@EmetophobicElle solidarity, I have this too - I could have written your post, and have been scrolling incredulously at all the posters saying "it's just sick" etc. 
I come out in a cold sweat if I read on a local Facebook page that "there's a bug doing the rounds", or, worse, if I hear there's a vomiting bug doing the rounds at school (I try not to listen to other parents' chatter at drop-off/pick-up, as I am paranoid that everyone is talking about how their DC have been recently sick).
Just like @bumblenbean , after I hear about a bug or feel that we have been in a situation where we might have picked something up, I then calculate how long since the potential exposure and work out when I feel "safe" that no-one has caught anything.

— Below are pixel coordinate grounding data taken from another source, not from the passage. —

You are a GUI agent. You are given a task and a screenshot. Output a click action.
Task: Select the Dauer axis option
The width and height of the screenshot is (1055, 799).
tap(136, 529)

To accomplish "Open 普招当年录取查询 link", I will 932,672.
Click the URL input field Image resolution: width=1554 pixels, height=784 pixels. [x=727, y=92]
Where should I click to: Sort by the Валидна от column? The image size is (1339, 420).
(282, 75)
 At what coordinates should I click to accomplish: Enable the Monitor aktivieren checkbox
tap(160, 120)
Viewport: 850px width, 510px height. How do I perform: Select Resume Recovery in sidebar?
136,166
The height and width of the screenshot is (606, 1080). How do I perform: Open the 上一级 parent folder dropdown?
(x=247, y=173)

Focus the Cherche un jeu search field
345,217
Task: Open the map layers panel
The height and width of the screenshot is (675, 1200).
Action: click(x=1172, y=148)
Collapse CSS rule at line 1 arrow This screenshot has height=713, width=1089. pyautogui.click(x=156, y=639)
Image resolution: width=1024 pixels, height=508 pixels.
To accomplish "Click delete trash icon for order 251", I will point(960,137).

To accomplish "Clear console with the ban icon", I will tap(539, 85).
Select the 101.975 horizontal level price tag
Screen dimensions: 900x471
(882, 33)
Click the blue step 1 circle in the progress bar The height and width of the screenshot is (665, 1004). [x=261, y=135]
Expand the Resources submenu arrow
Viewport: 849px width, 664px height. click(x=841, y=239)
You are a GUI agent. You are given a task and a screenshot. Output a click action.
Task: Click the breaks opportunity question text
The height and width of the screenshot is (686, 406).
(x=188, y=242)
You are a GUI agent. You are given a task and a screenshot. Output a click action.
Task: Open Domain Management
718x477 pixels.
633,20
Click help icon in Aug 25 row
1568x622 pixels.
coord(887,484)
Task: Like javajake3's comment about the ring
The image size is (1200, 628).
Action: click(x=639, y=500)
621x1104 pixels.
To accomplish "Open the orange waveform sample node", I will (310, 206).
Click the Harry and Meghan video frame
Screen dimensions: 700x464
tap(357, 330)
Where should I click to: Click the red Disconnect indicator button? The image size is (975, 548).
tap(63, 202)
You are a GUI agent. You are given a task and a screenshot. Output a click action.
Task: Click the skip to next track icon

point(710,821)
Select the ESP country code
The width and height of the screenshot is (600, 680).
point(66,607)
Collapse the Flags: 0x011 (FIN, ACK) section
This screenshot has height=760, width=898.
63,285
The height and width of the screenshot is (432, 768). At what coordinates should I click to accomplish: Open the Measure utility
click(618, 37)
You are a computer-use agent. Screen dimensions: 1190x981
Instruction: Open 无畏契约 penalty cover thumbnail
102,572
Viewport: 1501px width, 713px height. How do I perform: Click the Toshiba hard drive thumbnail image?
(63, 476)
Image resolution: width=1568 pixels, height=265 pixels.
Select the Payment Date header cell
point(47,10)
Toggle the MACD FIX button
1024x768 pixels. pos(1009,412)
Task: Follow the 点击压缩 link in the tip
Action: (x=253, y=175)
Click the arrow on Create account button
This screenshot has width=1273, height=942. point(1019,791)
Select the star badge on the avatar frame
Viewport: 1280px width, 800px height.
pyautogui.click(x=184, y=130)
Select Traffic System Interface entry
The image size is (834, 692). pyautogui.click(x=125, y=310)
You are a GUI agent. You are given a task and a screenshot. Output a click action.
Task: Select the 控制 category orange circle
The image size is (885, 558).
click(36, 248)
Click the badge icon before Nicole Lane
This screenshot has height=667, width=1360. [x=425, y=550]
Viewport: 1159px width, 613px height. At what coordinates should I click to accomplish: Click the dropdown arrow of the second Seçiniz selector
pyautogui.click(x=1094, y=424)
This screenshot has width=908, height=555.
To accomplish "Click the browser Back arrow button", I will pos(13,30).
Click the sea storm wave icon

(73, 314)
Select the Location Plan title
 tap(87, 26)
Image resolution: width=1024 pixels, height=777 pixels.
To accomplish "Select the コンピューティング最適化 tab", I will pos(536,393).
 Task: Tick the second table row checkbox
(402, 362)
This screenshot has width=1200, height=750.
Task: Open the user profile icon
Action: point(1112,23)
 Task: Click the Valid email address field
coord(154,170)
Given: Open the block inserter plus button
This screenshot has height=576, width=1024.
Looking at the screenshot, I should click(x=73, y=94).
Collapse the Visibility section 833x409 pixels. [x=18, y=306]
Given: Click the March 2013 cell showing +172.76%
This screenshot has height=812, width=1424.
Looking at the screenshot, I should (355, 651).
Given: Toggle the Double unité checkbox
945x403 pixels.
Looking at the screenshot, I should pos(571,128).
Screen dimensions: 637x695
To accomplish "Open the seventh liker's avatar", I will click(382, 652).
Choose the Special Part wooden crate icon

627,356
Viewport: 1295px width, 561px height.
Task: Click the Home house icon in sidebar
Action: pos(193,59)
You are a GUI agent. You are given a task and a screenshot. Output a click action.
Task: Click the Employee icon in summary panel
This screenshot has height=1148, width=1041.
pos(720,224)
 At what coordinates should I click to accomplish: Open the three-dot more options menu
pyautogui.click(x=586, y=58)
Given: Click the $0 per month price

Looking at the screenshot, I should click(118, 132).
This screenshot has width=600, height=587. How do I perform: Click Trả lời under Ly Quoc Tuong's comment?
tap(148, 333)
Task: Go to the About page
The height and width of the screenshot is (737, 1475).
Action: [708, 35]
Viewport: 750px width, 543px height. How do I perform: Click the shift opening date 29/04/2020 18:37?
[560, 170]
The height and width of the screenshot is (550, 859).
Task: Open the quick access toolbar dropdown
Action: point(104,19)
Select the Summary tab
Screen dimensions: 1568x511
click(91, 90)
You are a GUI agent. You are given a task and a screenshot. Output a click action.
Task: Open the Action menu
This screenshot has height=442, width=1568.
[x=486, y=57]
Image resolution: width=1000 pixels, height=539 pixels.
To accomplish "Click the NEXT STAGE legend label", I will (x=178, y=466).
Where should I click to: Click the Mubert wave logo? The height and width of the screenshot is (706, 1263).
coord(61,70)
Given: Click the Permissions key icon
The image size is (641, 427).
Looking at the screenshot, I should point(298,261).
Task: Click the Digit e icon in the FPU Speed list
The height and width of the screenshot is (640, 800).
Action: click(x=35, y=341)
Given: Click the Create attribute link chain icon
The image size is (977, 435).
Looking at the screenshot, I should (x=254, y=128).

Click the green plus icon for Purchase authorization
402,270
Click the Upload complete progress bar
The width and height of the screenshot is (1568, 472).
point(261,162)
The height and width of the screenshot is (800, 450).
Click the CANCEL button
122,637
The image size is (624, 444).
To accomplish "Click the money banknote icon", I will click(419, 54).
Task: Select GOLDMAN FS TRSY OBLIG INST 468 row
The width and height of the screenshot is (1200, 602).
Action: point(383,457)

A lot of worrying goes on during that possible 'incubation period', and hypervigilance for any symptoms in me or another family member (silently!! - I do try to keep all my worry in my head, I am very conscious about not wanting to pass this anxiety on to my DC).
I have a lot of cleaning rituals that I do whenever we return from anywhere public (and especially when DC come back from school
) - although I think they are proportionate and sensible (of course I do! ). I too am very avoidant - eg I have only ever been to soft play once, for me that is the worst place (especially as it seems kids often do get vomiting bugs from soft play).
I will avoid public toilets when out and about, and try and hold on for as long as possible, for fear that people have been being sick in them and I will catch something. I've had to temper this somewhat since DC toilet trained and of course if they need to go when out, I have to take them! I suppose that's a bit like exposure therapy? (I try and tell myself in the hours afterwards "look, we went to a public toilet today and everyone is still fine, no-one caught anything").
I also get very VERY angry at people disregarding the "48hr rule" and going out and about whilst contagious with a vomiting bug. Especially sending kids to school whilst infectious. WHY inflict this avoidable misery on the rest of us? I really wish public health gave more prominence to vomiting bugs, and especially noro - I think it should be a notifiable disease (it is in other countries).
For me, my phobia isn't the act of being sick (or helping a family member who is being sick) that is the issue - as pp say that is unpleasant but you just get on with it. I was sick a lot in my pregnancies. It's a) the cleaning - again not the act of cleaning, just that takes ages to get through all the washing/drying, and I panic about the duvet etc getting sick on (hard to wash!) - and b) the disruption to plans. I often have a lot going on, and the thought of having to cancel plans and let people down as a vomiting bug makes its way around the family is the worst thing, I think.
@Somethingsnappy Does anyone who has this phobia have any insight into what caused theirs?
I have wondered about this. I have vivid memories of a school holiday ruined by a vomiting bug when I was in primary (went through whole family in sequence). It stopped us going on a planned holiday to my grandparents' house, which I used to love. I remember it being a really quiet and boring holiday. So I think that's the root of it, and it ties in with "potential disruption to plans" being a big part of my phobia.
However, I wouldn't say I was phobic right from that point - I don't remember being avoidant or hypervigilant about sickness bugs until I became a parent.
I'm working on my emetophobia with my therapist and really hoping it will reduce the time and mental effort that I expend on this. One strategy that I have found helpful is to bring my focus back to the present, like mindfulness - "no-one is being sick right now, if someone is sick in the next second/minute/hour/day I will deal with it then, but in this moment everything is OK". And repeat.